If you have multiple best friends, it can actually be more fulfilling, because it ensures that you have your emotional needs met on different levels, Dr. Bonior says. The idea is that different people can provide you with different kinds of emotional support. "It's important that you really think about ways each person fills a role for you," she says. Plus, focusing on having one "end-all-be-all best friend" could ultimately be a disservice, she says, because it could lead you to cut out people who aren't perfect.

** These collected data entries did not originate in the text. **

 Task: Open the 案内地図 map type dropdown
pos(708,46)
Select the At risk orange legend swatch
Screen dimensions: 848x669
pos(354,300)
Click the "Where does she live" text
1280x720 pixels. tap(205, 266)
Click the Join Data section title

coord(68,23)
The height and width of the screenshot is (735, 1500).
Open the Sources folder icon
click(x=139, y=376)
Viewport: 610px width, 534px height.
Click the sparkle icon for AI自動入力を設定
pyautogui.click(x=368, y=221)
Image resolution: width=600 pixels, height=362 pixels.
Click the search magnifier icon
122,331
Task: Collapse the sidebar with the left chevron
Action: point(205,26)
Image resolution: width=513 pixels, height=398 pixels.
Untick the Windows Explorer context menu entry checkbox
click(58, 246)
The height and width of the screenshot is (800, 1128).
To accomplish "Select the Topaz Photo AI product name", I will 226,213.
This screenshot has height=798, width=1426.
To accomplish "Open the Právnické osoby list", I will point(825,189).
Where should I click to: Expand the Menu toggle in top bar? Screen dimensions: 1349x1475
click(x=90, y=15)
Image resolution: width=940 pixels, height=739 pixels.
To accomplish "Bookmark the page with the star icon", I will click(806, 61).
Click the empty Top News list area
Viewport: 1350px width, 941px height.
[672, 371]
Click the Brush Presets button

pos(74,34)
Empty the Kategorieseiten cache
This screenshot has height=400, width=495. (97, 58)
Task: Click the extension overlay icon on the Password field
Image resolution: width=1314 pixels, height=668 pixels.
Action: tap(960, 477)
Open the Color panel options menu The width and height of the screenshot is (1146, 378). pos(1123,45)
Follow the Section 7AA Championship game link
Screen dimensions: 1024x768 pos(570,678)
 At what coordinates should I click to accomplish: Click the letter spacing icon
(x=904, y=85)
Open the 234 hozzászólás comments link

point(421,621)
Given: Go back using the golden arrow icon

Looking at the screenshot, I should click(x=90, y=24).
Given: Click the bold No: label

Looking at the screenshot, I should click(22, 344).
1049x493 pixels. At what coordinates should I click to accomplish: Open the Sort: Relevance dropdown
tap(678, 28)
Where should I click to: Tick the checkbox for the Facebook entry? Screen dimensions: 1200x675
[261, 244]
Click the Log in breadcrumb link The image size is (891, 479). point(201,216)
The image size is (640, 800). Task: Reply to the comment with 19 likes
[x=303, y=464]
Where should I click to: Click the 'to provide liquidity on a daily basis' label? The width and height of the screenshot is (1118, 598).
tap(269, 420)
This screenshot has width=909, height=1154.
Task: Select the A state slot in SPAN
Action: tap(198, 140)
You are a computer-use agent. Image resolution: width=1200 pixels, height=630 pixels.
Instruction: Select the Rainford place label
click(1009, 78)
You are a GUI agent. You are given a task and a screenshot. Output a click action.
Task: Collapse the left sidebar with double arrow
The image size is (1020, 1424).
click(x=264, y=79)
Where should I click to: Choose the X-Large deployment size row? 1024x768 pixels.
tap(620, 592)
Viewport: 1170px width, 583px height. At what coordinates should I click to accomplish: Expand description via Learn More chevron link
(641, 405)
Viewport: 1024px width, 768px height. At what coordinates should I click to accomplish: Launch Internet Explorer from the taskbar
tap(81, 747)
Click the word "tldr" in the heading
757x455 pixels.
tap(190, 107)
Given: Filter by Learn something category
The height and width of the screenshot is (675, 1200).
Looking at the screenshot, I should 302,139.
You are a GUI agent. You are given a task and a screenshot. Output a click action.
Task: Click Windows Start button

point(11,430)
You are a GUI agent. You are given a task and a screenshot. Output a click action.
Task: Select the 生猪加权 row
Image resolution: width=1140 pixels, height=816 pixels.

That said, multiple BFFs don't work for everyone, and that's okay, too. According to Dr. Bonior, having too many best friends can spread some people too thin. "It's awesome if you do have five best friends, but are your needs getting met in terms of being understood, confiding in somebody, counting on someone if you need them, and vice versa?" she says. Everyone is different, so some people might find that their needs are met by one person — or 20 people, and that's fine, too. As Haley Nahman wrote for Man Repeller (paraphrasing Mindy Kaling), "Best friend is a tier, not a person."
Ultimately, you just need to find a happy medium. The exact number of best friends you have depends on your personality, and whether you're introverted or extroverted, Dr. Bonior says. What makes a BFF is definitely subjective, but according to Dr. Bonior, a best friendship is about feeling that your friend knows and understands you, and they're someone you can count on. "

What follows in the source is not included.